You can do a lot better (rmse ~ 0.04, $R^2$ > 0.99) by training individual trees on small samples or bites as Breiman called them
Since there is a significant amount of noise in the training data, this problem is really about smoothing rather than generalization. In general machine learning terms this requires increasing regularization. For ensemble learner this means trading strength for diversity.
Diversity of randomForests can be increasing by reducing the number of candidate feature per split (mtry
in R) or the training set of each tree (sampsize
in R). Since there is only 1 input dimesions, mtry
does not help, leaving sampsize
. This leads to a 3.5x improvement in RMSE over the default settings and >6x improvement over the noisy training data itself. Since increased divresity means increased variance in the prediction of the individual learners, we also need to increase the number of trees to stabilize the ensemble prediction.

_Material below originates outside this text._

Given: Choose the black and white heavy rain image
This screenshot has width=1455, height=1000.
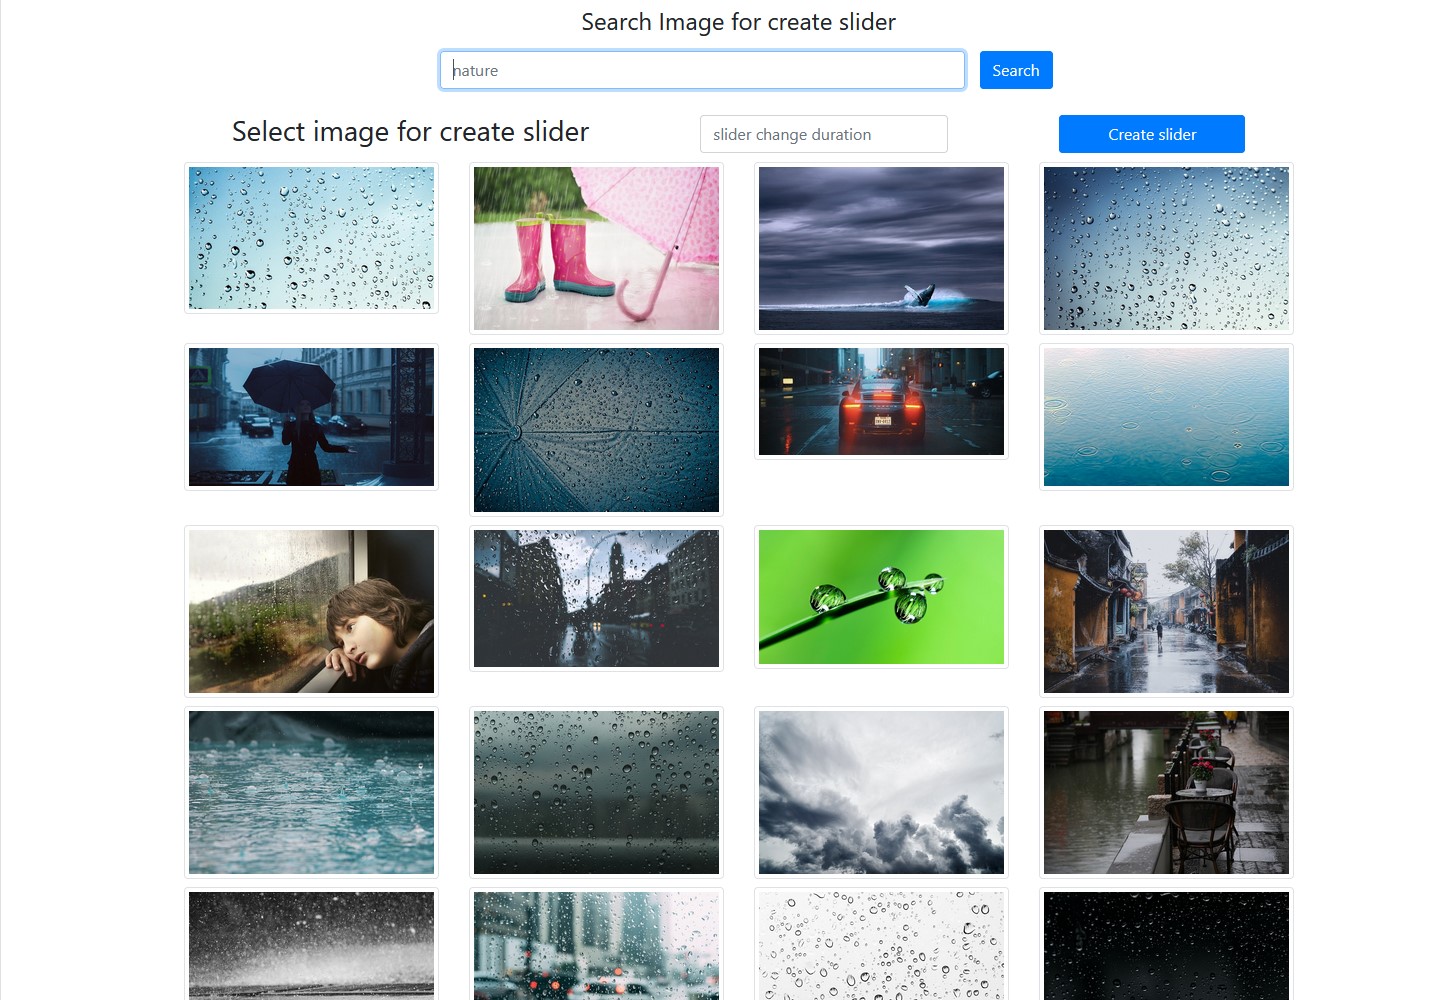Looking at the screenshot, I should click(311, 945).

small bags, more trees :: rmse = 0.04:
>sd(predict(randomForest(Y~.,data=mat, sampsize=60, nodesize=2,
replace=FALSE, ntree=5000),
mat)
- sin(x))
[1] 0.03912643
default settings :: rmse=0.14:
> sd(predict(randomForest(Y~.,data=mat),mat) - sin(x))
[1] 0.1413018
error due to noise in training set :: rmse = 0.25
> sd(y - sin(x))
[1] 0.2548882
The error due to noise is of course evident from
noise<-rnorm(1001)
y<-sin(x)+noise/4
In the above the evaluation is being done against the training set, as it is in the original question. Since the issue is smoothing rather than generalization, this is not as egregious as it may seem, but it is reassuring to see that out of bag evaluation shows similar accuracy:
> sd(predict(randomForest(Y~.,data=mat, sampsize=60, nodesize=2,
replace=FALSE, ntree=5000))
- sin(x))
[1] 0.04059679